Gayet basit bir düşünceyle cevaba başlayalım. Bir topu havaya fırlattığınızda (ki yetişkin bir insan bunu 50 km saat ve daha üzerinde bir hızla yapabilir) belli bir yere kadar yükselip geri düşmeye başladığını görüyorsunuz. Mantık tamamen aynı.
Şimdi burada söyleyeceğiniz şeyi duyar gibiyim. Topa tek seferde güç veriyorsun, fakat bir motor ile 50 km hızla sabit olarak sürekli yukarıya yollayabiliriz.
Ama bu durum kaçış hızını geçmediğiniz sürece bir şey değiştirmiyor. Çünkü yer çekimi, hareket eden her cismi sürekli olarak yavaşlatır. Bu da zaman içinde aynı hızı koruyabilmek için daha fazla hız vermeniz gerektiği anlamına gelir. Çünkü yönünüz bir araba gibi yatay değil, dikeydir.
Eğer kaçış hızına ulaşamazsanız aynen de söylediğiniz gibi bir süre sonra "geri düşmeye" başlarsınız. Veya yörüngeye oturursunuz ki bunu istemezsiniz. Yörüngeye oturmak sonsuz bir serbest düşüş yapmak demektir. Sürekli düşersiniz ancak dünyaya çakılmazsınız.
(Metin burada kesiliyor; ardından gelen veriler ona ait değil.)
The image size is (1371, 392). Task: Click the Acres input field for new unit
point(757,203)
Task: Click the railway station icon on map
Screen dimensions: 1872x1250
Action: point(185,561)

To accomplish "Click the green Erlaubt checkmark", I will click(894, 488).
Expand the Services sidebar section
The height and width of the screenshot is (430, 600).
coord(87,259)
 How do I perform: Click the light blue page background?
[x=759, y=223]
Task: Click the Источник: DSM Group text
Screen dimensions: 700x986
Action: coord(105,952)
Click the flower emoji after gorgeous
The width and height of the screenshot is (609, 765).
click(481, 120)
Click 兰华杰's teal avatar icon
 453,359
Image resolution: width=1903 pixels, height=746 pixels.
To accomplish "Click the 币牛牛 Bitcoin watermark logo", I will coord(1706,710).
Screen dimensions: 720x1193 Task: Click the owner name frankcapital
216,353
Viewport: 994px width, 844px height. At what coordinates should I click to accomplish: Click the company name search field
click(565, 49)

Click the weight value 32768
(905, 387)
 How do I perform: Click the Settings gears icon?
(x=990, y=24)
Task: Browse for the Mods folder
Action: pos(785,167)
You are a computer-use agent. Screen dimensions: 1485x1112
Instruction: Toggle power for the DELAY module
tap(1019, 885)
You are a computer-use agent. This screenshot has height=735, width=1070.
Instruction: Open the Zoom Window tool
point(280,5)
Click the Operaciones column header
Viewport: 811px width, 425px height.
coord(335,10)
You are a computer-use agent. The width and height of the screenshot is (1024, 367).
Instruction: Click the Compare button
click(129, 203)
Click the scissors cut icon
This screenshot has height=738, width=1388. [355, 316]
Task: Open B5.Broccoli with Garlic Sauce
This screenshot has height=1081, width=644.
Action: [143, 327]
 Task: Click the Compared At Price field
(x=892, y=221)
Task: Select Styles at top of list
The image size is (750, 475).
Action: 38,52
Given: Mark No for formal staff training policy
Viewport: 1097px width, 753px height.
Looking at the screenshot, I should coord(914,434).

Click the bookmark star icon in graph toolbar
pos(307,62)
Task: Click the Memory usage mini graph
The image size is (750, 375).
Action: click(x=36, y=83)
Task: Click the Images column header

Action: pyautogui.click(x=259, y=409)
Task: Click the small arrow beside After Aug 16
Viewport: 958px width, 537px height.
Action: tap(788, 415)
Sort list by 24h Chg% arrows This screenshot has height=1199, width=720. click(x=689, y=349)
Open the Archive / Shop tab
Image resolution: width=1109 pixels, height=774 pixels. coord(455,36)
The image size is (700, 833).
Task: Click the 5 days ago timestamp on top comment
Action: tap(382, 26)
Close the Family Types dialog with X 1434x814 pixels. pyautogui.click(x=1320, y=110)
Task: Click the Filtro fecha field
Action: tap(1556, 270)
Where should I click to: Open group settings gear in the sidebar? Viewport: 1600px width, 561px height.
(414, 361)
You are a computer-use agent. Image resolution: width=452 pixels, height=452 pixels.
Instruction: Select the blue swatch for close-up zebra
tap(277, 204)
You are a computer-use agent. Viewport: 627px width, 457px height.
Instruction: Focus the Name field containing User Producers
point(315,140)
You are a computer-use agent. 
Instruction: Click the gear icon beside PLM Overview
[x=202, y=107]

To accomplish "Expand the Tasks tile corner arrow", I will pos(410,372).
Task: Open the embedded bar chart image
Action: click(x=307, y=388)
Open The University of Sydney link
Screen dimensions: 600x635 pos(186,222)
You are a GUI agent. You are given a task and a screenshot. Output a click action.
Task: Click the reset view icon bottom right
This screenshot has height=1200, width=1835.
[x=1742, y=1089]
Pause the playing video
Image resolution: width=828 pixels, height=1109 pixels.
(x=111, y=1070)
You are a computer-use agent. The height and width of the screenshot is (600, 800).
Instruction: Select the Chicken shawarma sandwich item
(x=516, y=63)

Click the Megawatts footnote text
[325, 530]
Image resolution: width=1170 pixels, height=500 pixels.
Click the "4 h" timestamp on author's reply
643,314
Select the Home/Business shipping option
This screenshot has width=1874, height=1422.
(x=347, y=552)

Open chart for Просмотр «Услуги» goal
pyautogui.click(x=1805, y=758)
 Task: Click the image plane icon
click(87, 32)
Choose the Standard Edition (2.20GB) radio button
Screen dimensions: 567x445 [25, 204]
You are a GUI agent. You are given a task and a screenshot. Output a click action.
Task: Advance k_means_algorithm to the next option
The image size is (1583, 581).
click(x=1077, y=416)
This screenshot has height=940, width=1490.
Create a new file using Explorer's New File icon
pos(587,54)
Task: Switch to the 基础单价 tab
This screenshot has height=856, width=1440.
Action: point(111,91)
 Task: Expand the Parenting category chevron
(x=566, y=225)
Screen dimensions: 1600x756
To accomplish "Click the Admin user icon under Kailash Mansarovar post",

Tıpkı uluslararası uzay istasyonu gibi.
Sonuç olarak 3 seçeneğiniz var:
1) Yörüngeye oturacak kadar bile yükseğe çıkamayıp geri düşmeye başlarsınız (eğer enerji tamamen biterse yere çakılırsınız)
2) Yörüngeye oturursunuz ve sonsuz düşüşe geçersiniz.
3) Kaçış hızını geçip dünya dışına çıkarsınız.